- **TO BE DONE**
Count the lines in the material below that contain the string "INSIGHTS", treating uppercase and lowercase as different, and give only the number.

[Extracted data entries]
[START]
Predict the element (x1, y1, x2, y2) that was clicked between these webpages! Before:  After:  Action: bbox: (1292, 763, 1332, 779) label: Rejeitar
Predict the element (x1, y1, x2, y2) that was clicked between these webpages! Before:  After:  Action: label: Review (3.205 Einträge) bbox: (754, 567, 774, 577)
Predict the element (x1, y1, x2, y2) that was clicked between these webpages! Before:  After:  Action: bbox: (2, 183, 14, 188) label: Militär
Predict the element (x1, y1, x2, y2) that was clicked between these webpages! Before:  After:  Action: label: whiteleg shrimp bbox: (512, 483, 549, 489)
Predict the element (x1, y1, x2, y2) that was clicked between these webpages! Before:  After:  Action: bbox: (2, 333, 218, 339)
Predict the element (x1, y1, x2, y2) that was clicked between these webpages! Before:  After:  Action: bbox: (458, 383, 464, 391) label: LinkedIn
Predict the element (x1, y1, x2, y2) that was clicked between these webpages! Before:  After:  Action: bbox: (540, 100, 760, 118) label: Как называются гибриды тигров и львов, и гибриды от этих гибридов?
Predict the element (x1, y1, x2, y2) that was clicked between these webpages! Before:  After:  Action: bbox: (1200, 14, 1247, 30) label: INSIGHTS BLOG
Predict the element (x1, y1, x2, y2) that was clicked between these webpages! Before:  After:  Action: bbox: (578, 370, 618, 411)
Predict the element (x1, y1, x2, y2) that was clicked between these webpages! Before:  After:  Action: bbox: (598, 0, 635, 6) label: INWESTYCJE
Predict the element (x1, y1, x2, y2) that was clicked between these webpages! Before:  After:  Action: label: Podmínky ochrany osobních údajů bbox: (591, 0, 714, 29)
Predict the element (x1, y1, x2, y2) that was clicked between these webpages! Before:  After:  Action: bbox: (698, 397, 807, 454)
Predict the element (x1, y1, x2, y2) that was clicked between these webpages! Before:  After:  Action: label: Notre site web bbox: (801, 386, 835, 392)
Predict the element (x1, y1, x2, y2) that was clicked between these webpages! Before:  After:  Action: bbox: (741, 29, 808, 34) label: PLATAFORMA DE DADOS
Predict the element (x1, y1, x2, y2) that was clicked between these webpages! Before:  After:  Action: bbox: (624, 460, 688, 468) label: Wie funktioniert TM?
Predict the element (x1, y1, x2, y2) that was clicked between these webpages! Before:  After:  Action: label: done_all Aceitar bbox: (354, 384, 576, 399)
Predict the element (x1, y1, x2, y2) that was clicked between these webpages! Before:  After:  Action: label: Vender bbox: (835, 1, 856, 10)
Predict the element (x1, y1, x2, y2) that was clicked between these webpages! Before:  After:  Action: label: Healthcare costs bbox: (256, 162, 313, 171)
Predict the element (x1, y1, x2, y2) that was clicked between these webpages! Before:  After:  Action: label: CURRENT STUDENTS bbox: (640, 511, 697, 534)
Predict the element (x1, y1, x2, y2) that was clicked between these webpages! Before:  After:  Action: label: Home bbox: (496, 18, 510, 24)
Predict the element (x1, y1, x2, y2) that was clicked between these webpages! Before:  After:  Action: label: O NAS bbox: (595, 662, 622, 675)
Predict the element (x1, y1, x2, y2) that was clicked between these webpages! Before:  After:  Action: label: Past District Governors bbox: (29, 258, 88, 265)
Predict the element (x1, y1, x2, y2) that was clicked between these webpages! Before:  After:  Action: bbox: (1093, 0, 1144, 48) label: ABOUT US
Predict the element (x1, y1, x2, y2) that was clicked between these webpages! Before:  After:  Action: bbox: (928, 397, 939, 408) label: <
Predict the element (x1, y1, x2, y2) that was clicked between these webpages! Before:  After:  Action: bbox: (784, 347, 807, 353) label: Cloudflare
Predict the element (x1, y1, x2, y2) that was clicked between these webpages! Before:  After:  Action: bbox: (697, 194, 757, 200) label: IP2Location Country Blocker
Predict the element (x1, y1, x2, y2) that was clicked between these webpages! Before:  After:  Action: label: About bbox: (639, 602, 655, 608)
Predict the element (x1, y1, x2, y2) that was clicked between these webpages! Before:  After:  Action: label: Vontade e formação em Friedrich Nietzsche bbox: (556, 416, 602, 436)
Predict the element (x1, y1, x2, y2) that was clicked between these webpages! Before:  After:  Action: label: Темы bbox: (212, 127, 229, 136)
[END]
- **ANSWER TO THIS TASK**
1